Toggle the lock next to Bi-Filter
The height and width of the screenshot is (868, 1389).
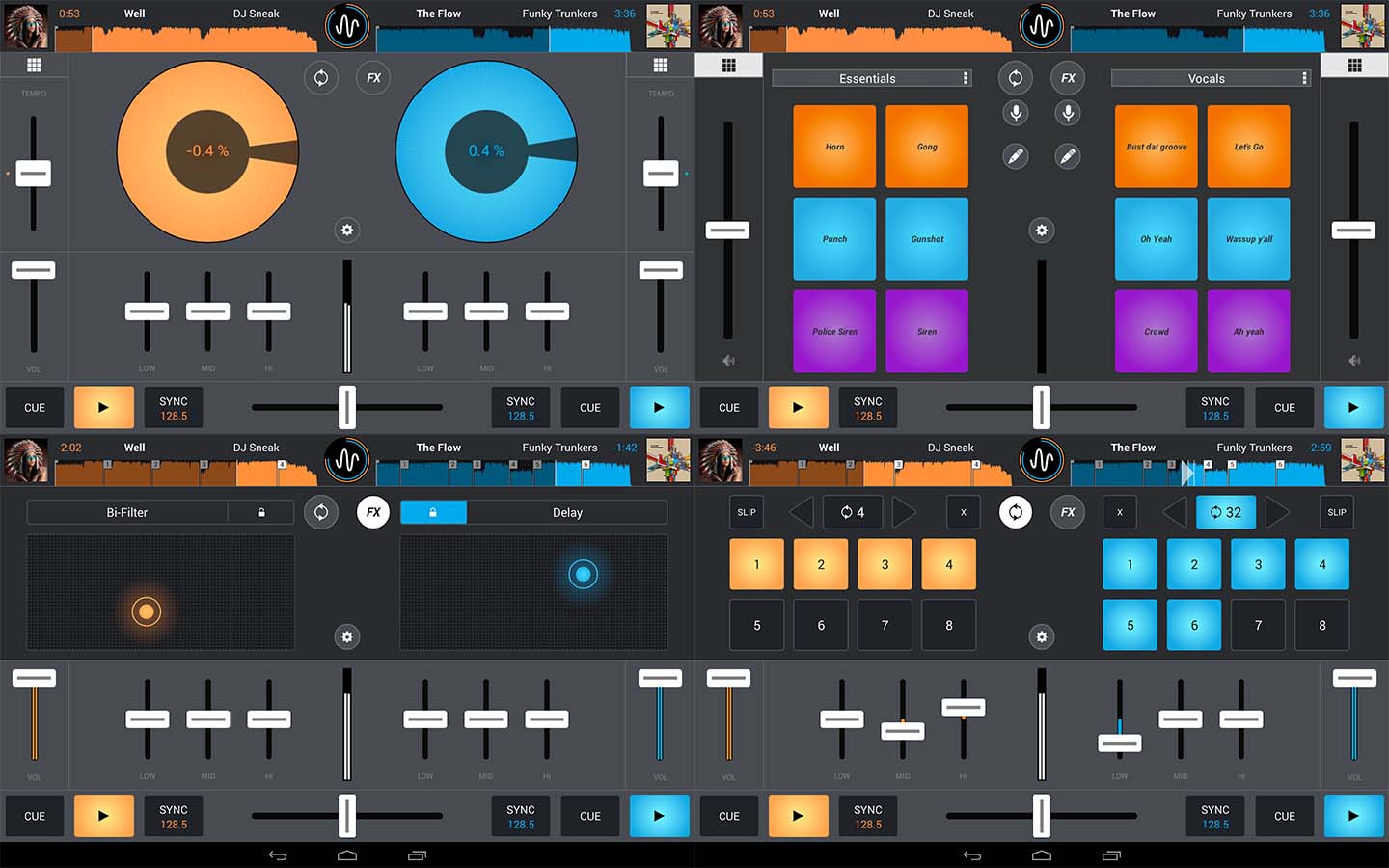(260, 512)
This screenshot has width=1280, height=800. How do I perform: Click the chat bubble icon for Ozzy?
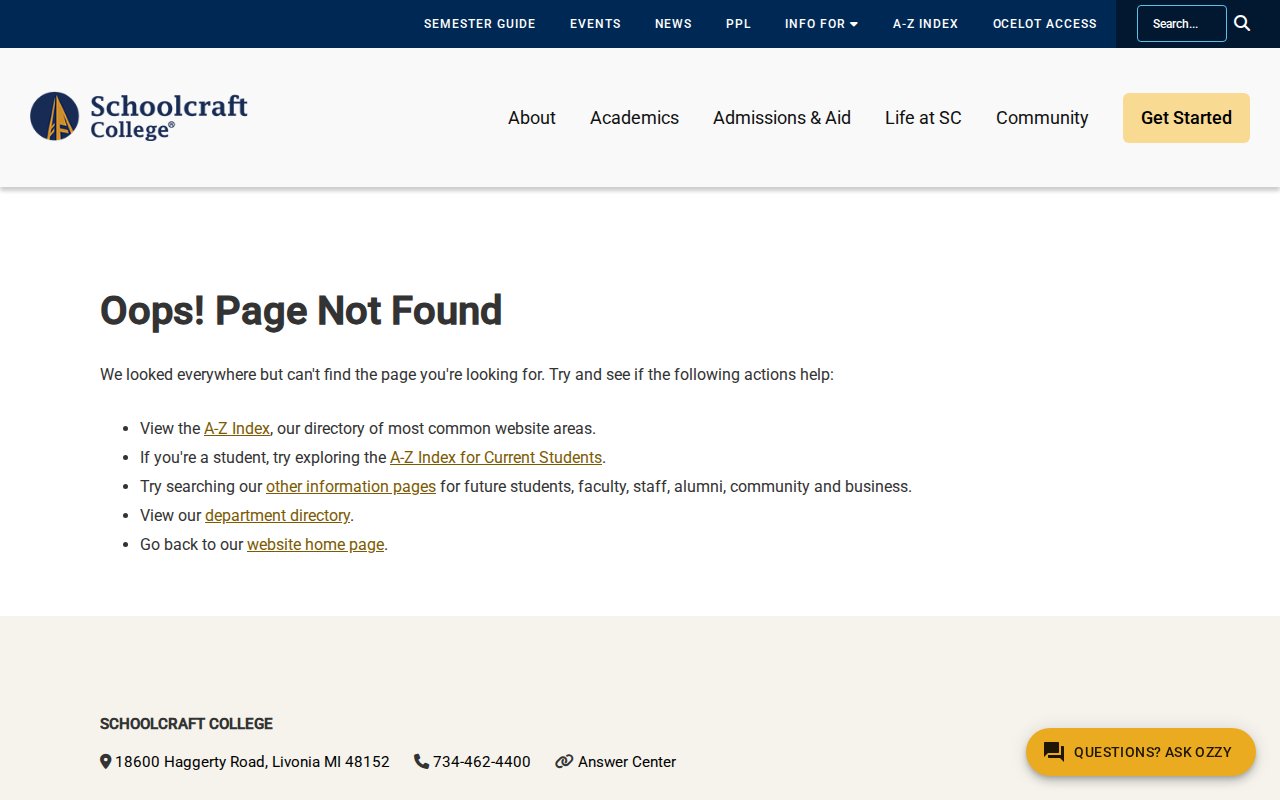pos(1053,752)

★ ★ ★

## Work task:
Print every line above exactly as given, but not the pictures.

## Written response:
Toggle the lock next to Bi-Filter
The height and width of the screenshot is (868, 1389).
(260, 512)
This screenshot has width=1280, height=800. How do I perform: Click the chat bubble icon for Ozzy?
pos(1053,752)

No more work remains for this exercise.